日本語学校からこんにちは ~水野外語学院日本語科~

TOKYOベイエリア,市川市行徳にある日本語学校のブログです。日々の出来事、行事、感じたことなどを紹介しています。

「ビザの更新ができなかったので、帰ります」と言いに来た学生。…どこか、やりきれない思いがします。

2019-07-17 08:01:02 | 日本語学校
曇り。

まだ、時折、小さな雨粒が、はら…はら…と落ちているようですが、今日はお日様がお顔を覗かせる時間帯もあるそうな。それ故にでしょうか、だんだん、ムシムシしてきました。

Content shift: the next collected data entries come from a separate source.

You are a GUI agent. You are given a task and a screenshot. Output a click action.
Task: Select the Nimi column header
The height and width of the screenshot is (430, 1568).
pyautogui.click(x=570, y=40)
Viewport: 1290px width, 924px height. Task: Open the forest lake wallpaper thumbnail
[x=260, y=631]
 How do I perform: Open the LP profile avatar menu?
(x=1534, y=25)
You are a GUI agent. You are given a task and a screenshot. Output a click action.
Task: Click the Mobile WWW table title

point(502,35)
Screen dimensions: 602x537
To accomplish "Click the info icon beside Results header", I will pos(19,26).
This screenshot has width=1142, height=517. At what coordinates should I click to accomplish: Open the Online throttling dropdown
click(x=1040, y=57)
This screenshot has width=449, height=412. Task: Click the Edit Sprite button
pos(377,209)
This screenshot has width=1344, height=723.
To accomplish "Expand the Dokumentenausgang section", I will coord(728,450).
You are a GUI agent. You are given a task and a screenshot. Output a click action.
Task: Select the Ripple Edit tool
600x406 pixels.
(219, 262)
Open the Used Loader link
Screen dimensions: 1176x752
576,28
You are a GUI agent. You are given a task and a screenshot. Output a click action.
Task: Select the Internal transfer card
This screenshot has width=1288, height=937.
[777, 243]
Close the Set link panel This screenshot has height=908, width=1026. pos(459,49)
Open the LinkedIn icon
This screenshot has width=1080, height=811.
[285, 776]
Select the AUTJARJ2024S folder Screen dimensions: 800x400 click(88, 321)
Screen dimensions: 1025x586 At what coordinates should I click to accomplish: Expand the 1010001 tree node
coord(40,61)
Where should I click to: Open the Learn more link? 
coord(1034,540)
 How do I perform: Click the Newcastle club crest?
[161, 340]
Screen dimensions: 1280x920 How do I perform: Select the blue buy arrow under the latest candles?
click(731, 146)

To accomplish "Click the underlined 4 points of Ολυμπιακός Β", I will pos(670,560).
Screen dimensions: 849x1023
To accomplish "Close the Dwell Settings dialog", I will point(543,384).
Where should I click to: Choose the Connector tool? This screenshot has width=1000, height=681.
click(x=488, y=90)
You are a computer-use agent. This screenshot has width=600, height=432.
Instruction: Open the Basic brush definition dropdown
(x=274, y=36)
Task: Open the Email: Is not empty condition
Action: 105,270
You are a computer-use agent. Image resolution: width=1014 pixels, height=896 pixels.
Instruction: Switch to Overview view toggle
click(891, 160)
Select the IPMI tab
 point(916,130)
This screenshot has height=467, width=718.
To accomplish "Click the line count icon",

このところ、ずっと梅雨寒で、20度ちょっとという気温が続いていましたから、梅雨季であるとはいえ、どこやら慣れないような、感は否めません。

昨日、卒業生が、ビザの更新がだめだったとやって来ました。すぐに帰国するそうです。「帰国してから、どうするのか」と聞いてみると、「多分、今度は韓国に行く」と言うのです。

この類いの話は、ベトナムの卒業生からも聞きました。

だいたいにおいて、出席率も95%近くで、勉強もよくする。然る上に、規定のアルバイト時間を超過して働いていたという学生は、教師の我々から見て、「体力もある、頑張れる、いい学生」なのです。

大学に行きたい、専門学校で勉強したいという進学が目的。根っこの方では、これがあるから崩れないのでしょう、辛くても。勿論、その後は日本企業での就職です。彼の場合は、七月生ということで、もう一つ、日本語能力試験の「N3」に手が届かなかったのですが、それでも、超過して働いていたこと以外は何も悪いことはしていません。

「(来日時に)借りていたお金もまだ返せていない」と言うので、心配すると、「大丈夫。家から借りたから」。

彼の言う、「家」とは何のことだか、はっきりとはしないのです。両親に借りたということなのか、祖父母に借りたのか、多分、そんなところなのでしょう。家族の絆の強い人たちですから。

こういう人たちが、日本を追われて韓国に流れていくのかなあと、残念になってきます。週に28時間というのではなく、土日の分を入れられたら、日本語もしっかりと勉強している人たちです。それ以外の悪事に手を染めているわけでもない。しかも2年近くを共にして、真面目であることは、日本人にも伝わってくる。そのような人たちが、日本を離れ、隣国へ行ってしまう…。もったいない。そして日本では、人手不足と言いながら、日本語のわからない人たちを直接入れようとしている。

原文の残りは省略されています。